● About this task
Starting with the first line of the data below, copy each line up to and including the one containing "Официальные постеры Nothing". Pictures stay out.

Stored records
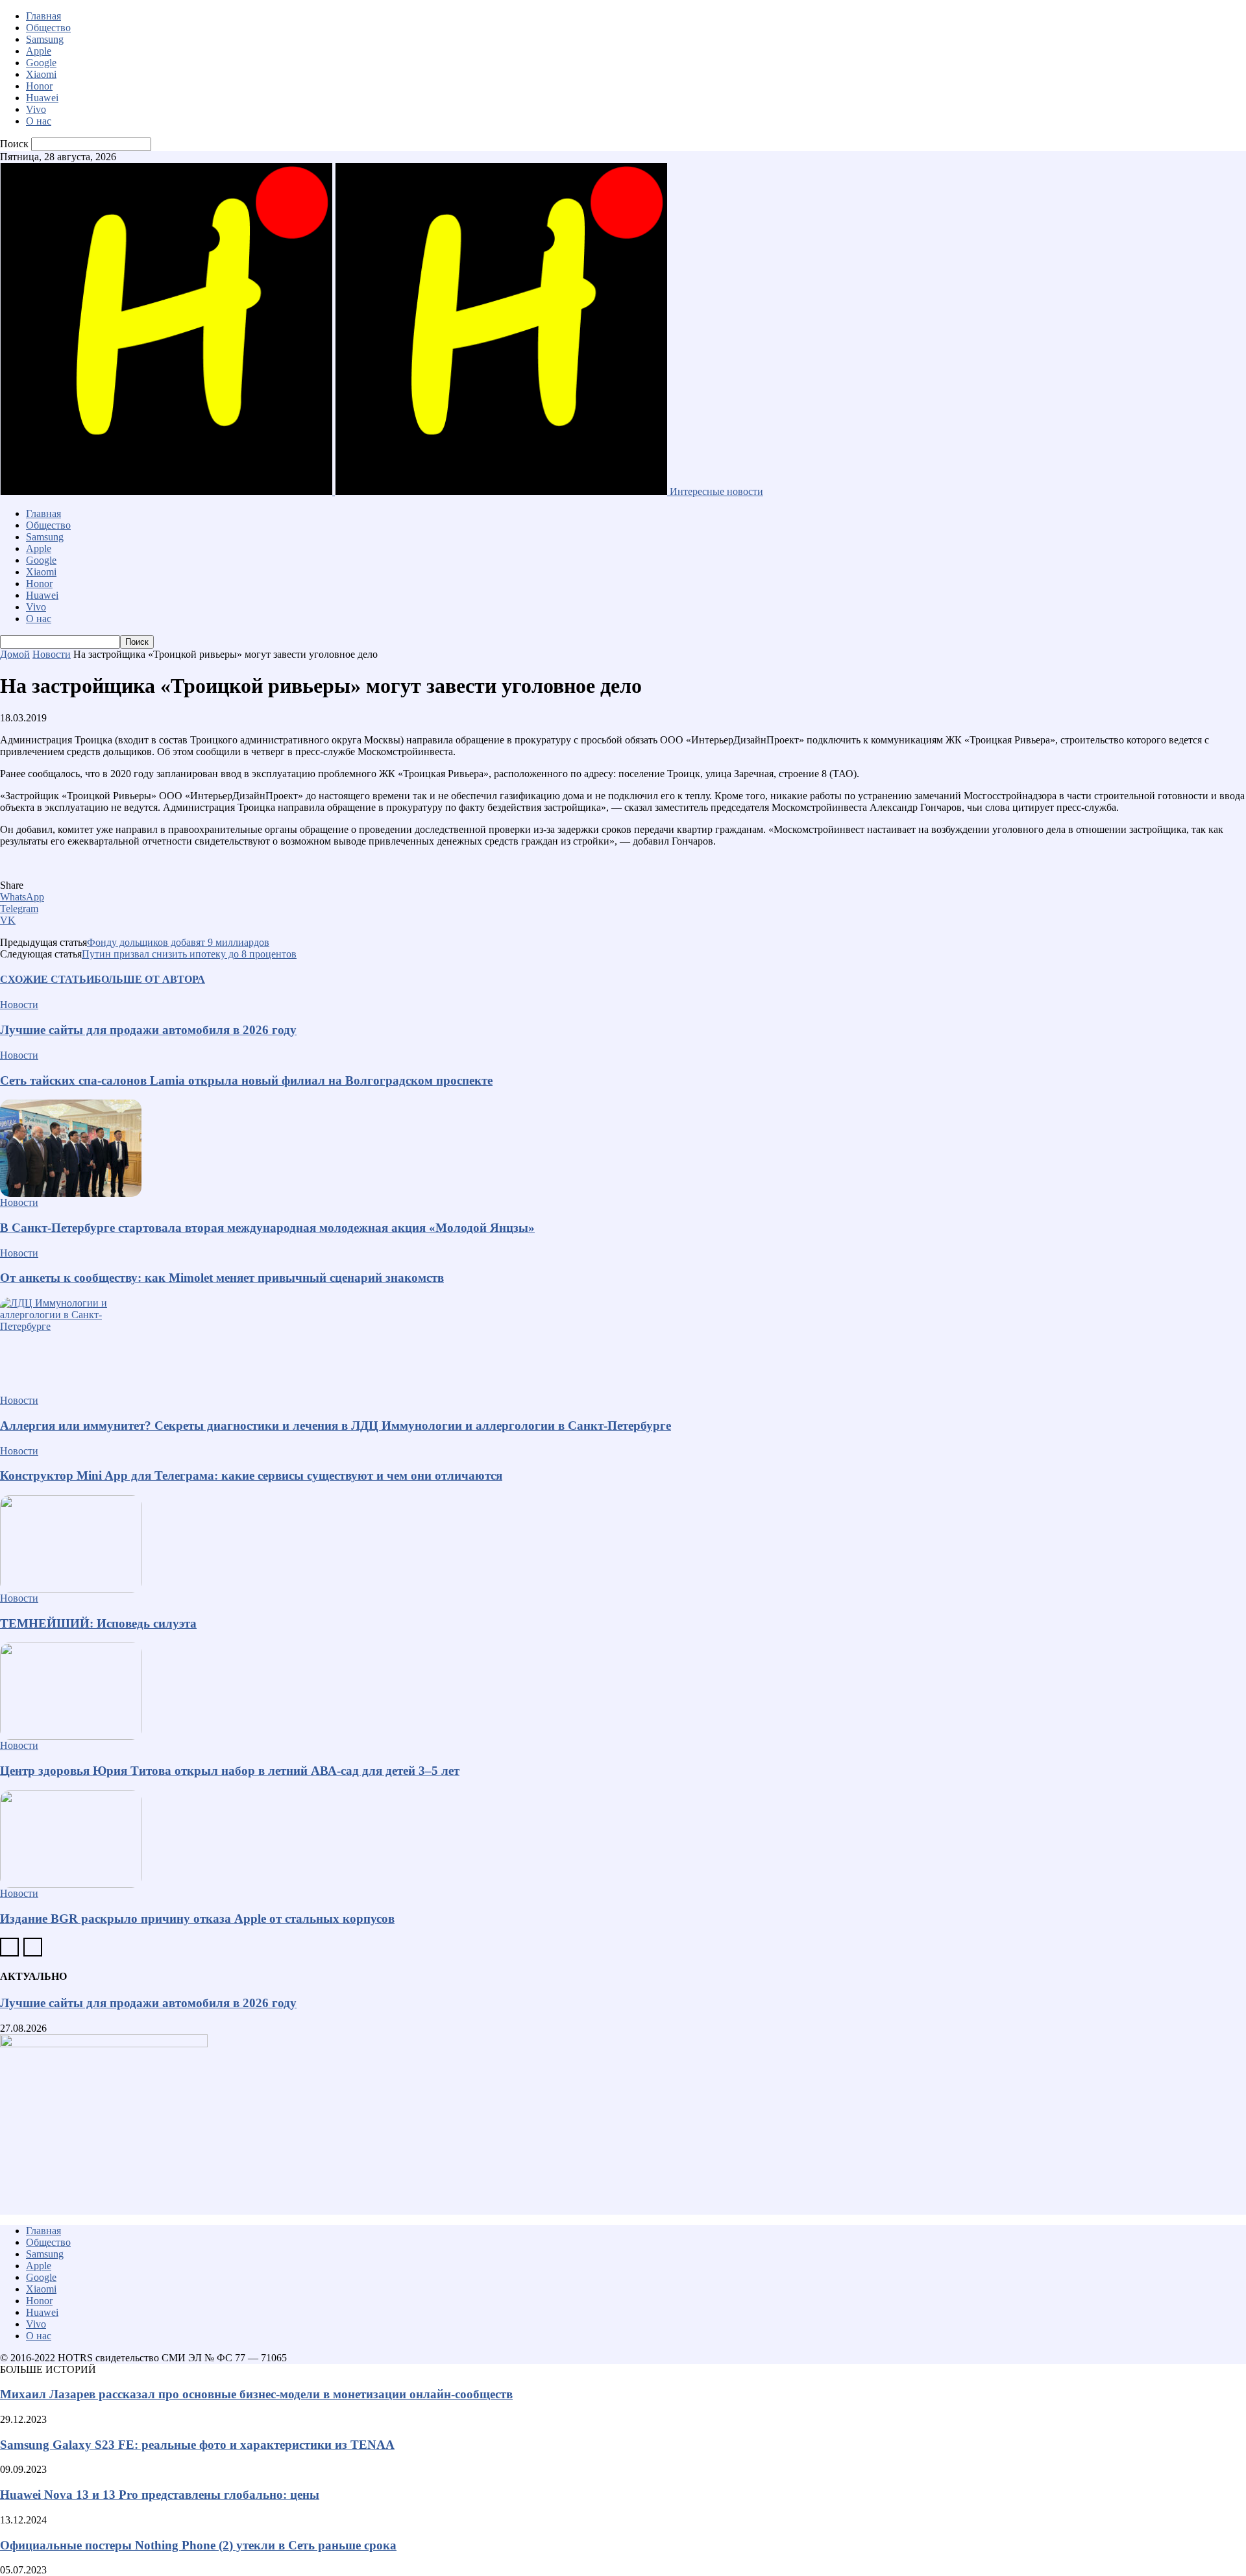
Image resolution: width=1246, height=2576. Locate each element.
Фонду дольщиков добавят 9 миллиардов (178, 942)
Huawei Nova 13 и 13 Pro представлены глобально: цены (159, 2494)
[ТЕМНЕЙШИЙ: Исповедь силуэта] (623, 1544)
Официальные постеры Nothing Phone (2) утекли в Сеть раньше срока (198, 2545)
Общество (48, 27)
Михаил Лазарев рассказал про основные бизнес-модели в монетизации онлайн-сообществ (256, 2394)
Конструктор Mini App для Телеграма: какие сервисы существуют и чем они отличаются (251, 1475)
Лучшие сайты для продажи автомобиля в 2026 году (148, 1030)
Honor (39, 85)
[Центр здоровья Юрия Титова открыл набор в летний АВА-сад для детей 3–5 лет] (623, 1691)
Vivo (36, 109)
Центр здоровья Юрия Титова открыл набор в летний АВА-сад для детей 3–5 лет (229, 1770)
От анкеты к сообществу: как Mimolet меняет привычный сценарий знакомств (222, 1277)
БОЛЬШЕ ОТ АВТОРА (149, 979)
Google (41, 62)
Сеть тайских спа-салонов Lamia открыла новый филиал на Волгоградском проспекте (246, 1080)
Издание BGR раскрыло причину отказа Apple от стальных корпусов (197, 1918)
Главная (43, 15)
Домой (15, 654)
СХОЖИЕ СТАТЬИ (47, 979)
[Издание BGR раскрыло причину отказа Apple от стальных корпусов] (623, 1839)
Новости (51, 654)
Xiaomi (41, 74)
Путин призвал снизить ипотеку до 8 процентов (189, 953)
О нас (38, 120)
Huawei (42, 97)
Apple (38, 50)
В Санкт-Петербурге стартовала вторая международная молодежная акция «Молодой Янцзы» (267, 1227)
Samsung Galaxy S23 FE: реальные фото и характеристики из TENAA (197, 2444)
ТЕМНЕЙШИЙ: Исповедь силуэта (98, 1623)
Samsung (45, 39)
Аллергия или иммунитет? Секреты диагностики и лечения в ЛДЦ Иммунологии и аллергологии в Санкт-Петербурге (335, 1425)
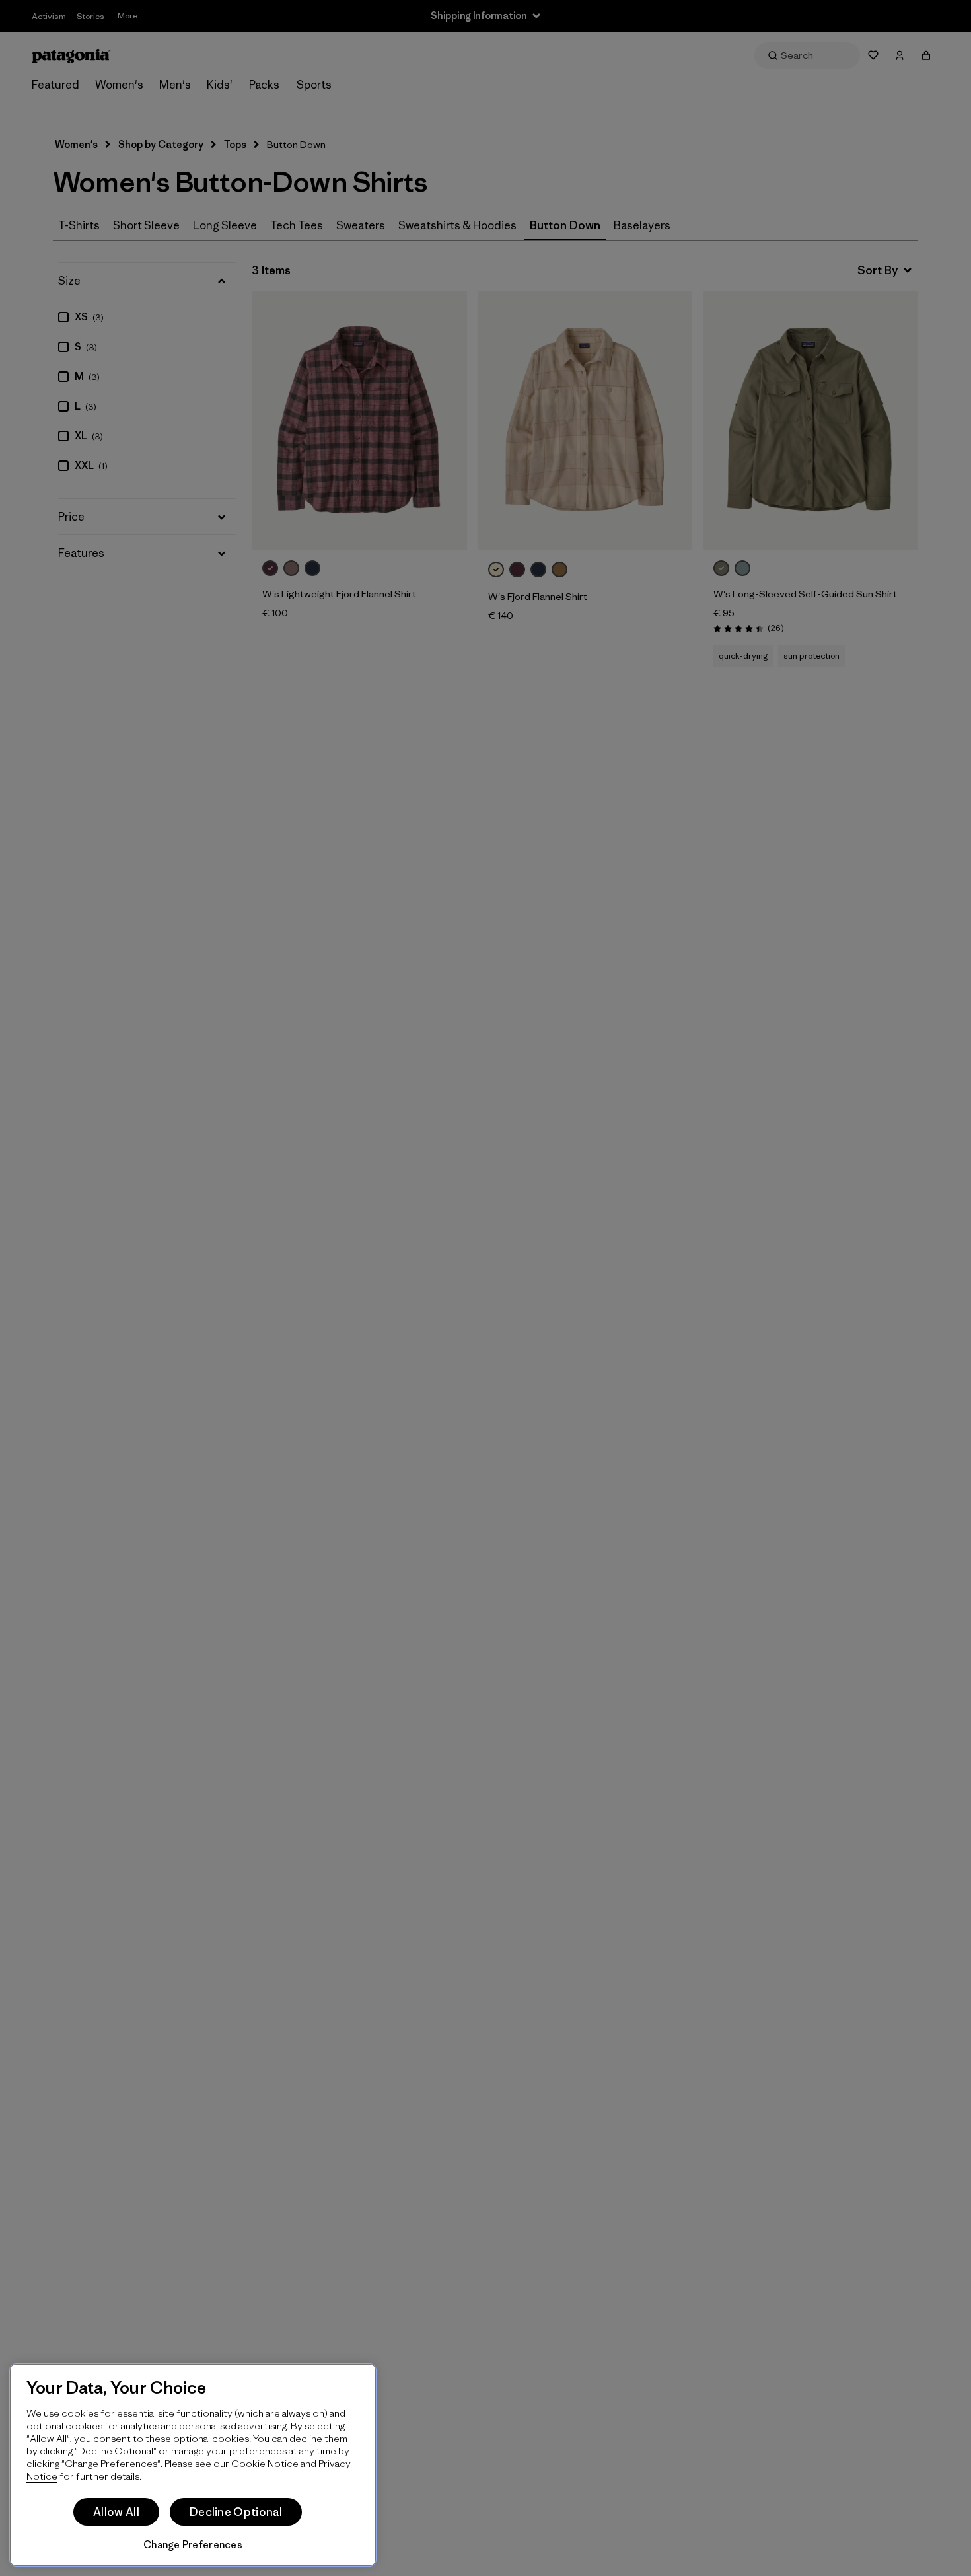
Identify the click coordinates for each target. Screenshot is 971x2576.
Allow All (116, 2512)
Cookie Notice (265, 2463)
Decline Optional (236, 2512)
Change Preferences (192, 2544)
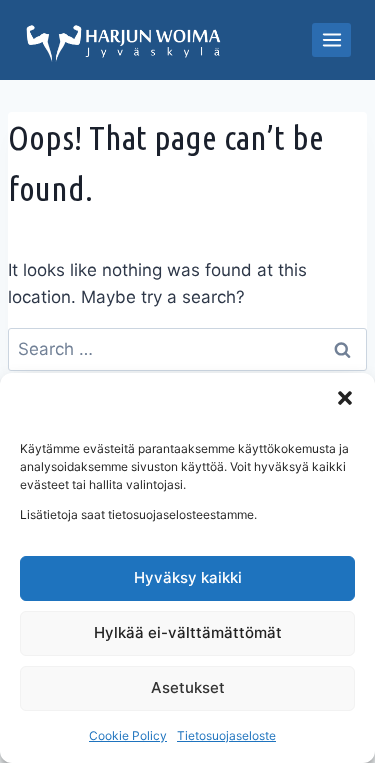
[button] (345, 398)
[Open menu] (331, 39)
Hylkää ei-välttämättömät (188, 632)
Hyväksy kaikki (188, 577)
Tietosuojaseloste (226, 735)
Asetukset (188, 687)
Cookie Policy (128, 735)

● Your response
Image resolution: width=1246, height=2576. Locate each element.
Фонду дольщиков добавят 9 миллиардов (178, 942)
Huawei Nova 13 и 13 Pro представлены глобально: цены (159, 2494)
[ТЕМНЕЙШИЙ: Исповедь силуэта] (623, 1544)
Официальные постеры Nothing Phone (2) утекли в Сеть раньше срока (198, 2545)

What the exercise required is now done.